Comparisons. The fairest basis for comparing the various debt settlements is to discount the future payments to be made by the several countries. Even in this way different results can be obtained by using different rates of interest, but the following comparison uses substantially 4½%, the approximate rate of interest paid by the U. S. to its own bondholders. On this basis the British will pay about 75% of their debt; the Italians 25%. (The French offered to pay 40%, and were asked to pay 60%.)
Reasons for Leniency. The reason that Senator Smoot and other members of the Debt Commission were willing to grant Italy such lenient terms was simple: They did not believe she could pay more. Her soil is not fertile enough to give Italy a big export surplus of agricultural products. She has very little in the way of natural resources. She has very high taxes and few wealthy people. All she has is cheap labor, and cheap laborers are very poor people from whom to raise taxes.
The Future. The effectiveness of this debt-funding agreement depends on its approval by the Italian Government and by Congress. In Congress there will certainly be objection from 100-cents-on-the-dollar men, but the consensus of informed opinion is that the agreement will be accepted. The bitter-enders, especially from the West, will be sure to bring up the argument that, although the U. S. Government is getting only 25 cents on the dollar, the agreement had hardly been made known when Wall Street made plans for lending money to Italy at high rates of interest. The answer to this, so far as it goes, is that the loans Italy gets from Wall Street will be used in building hydro-electric plants and other improvements that will yield a return to pay off the loans, but that Italy will never get any return on the loans from the U. S. Government, which were shot into the air in the direction of the Austrian Army.

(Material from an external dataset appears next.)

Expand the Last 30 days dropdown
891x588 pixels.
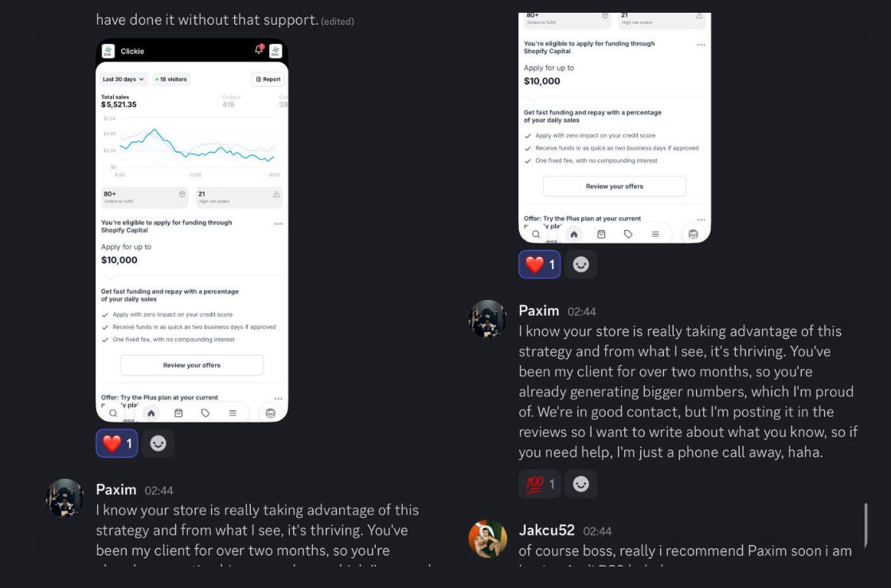click(124, 80)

Several days after the agreement was made, when it had all been properly embodied in documentary black and white, Count Volpi set his signature to the agreement. Said Secretary Mellon: “Will you express to Premier Mussolini our appreciation of the character of the delegation which he sent to America and of the will to reach an agreement with which they were inspired?”
And Count Volpi read a cablegram from Premier Mussolini: “Please convey to the members of the American Commission the expression of my gratification, voicing the sentiments of the Italian people.”

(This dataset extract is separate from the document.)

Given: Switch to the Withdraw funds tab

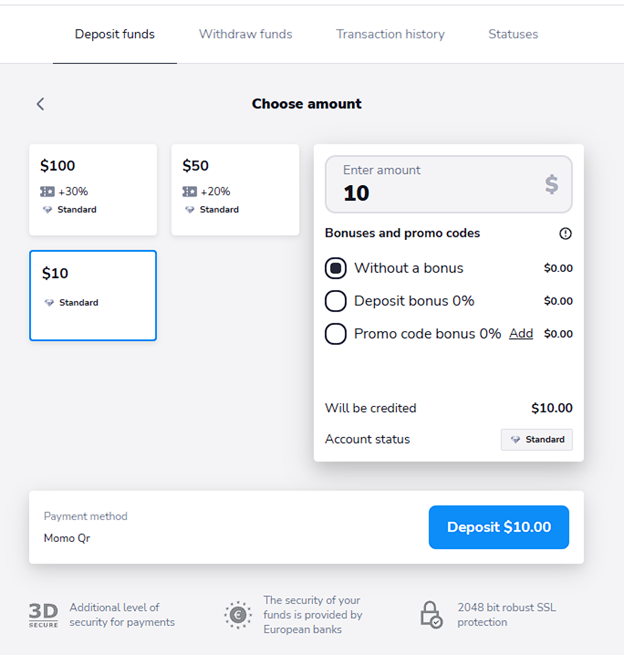Looking at the screenshot, I should point(246,34).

Then Count Volpi presented a check for $199,466.34 in payment of the odd dollars and cents of the account, so that the total of the debt would come to a round $2,407,000,000. The Count presented another check which was not expected. It was for $5,000,000—the first annual installment of Italy’s payments. Mr. Mellon protested that the agreement calling for the payment is not valid until approved by Congress and the Italian Parliament, and that the payment is not due until next June in any event.
But the Count’s protestations overruled Mr. Mellon: “Our purpose in making this payment now was as a guarantee of our good faith in the agreement that we made and to show the world that Italy intends to carry it out.
“We thought that, in bringing the long negotiation to an end this morning when we signed the funding agreement, it would be a fitting thing to do to seal it with the presentation of our check for the first installment.”
Observers were inclined to agree that the Italian debt-funding arrangement would soon bring France to another attempt at settlement. She is the only great nation that has not come to terms, and the flow of private U. S. credit into Italy after the Italian agreement is an inducement to similar action by the French. Also the French press intimated that France would now expect terms as lenient as the Italian.